Years ago I came into contact with the Cape Breton style of music through the CD ‘The heart of Cape Breton’ on which Buddy MacMaster plays a medley accompanied by Joey Beaton on piano
This style of music has developed in the Cape Breton region mainly from the second half of the 18° century through different migrations out of Scotland to Cape Breton (Canada). As historically the music comes from Scotland, it has subsequently developed itself further the degree that it has to be considered as a distinct style within Celtic music, alongside the one from Ireland, Wales, Scotland and Brittany (France).
In February 1972, the CBC documentary “The Vanishing Cape Breton Fiddler by Ron MacInnis was broadcasted. It stated that the Cape Breton music was threatened with “extinction”. This was received, however, with the requisite controversy by the people of Cape Breton themselves.
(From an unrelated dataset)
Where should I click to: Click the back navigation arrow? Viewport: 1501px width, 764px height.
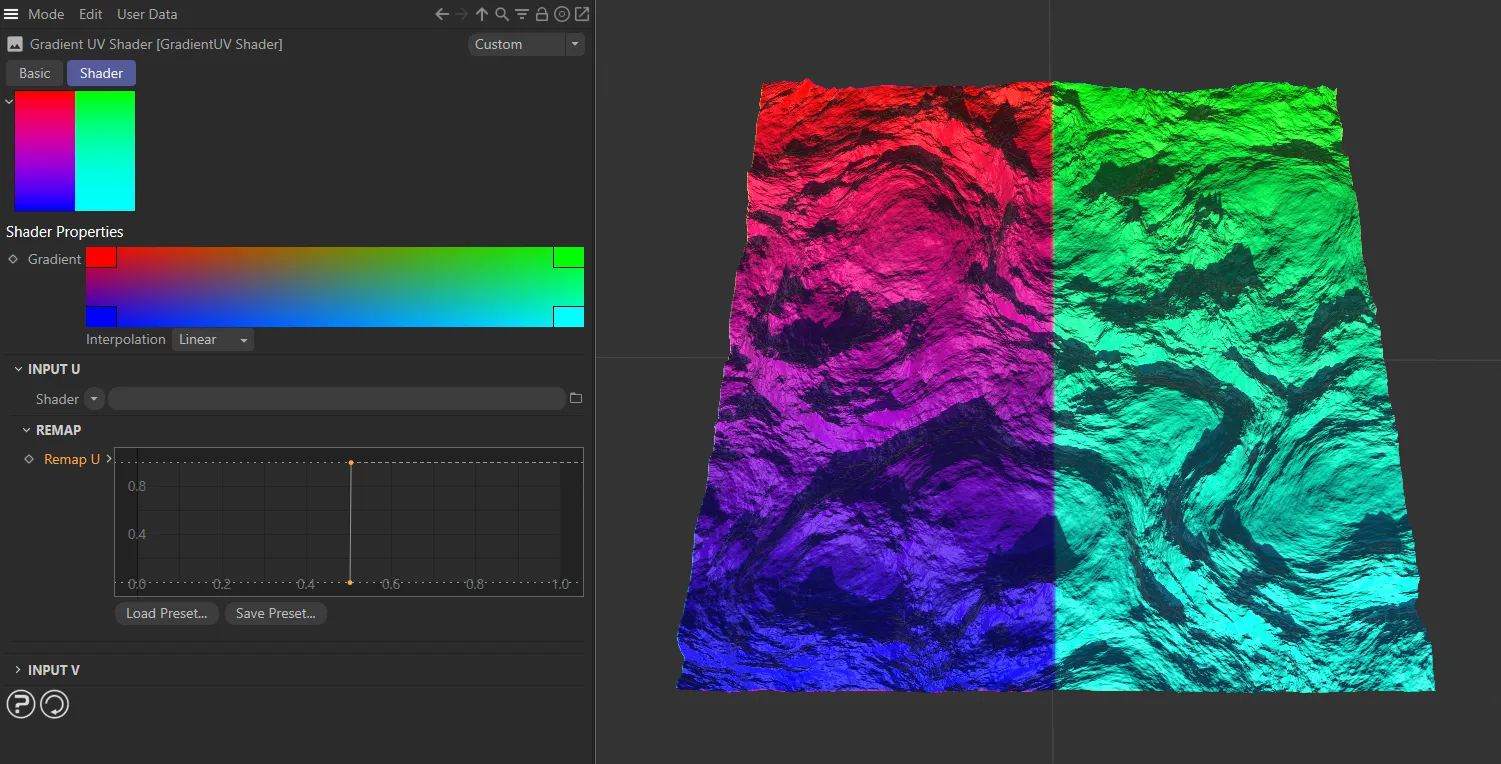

It was the start of a whole movement – with amongst others Frank MacInnis, Father Eugene Morris, Burton MacIntyre, Archie Neil Chisholm, Father John Angus Rankin, Rod Chisholm, Judge Hugh J. MacPherson, Anne Marie MacDonald, Jeannette Beaton, Joey Beaton and Ray MacDonald – to bring back life to this music. A first Cape Breton Fiddle festival was therefore organized in Glendale in July 1973. This was the start of the revival! [ref. 4]. The sheer fact of this success can shower doubt to the statement that the Cape Breton style of music was in peril or decline at that time.
This style of music is hardly or not known at all to lovers of celtic music at Continental Europe. It includes song, dance and instrumental music. The main musical instruments are violin, piano and bagpipes. A strong rhythmical drive is very typical for this particular style of dance music. If you went to the page … dance, song and music then you get a first good overall impression of the music of Cape Breton. It is the very strong “drive and rhythm” character of the music that prompted me to start a personal project to get better acquainted with the Cape Breton music culture and to start to learn to play the music myself.
If you can take time to have a look at the movie of Joanne MacIntyre you can see that also nature and the landscapes of Cape Breton are of an astonishing beauty .
This purpose of this website is purely to support this project and has no commercial interests.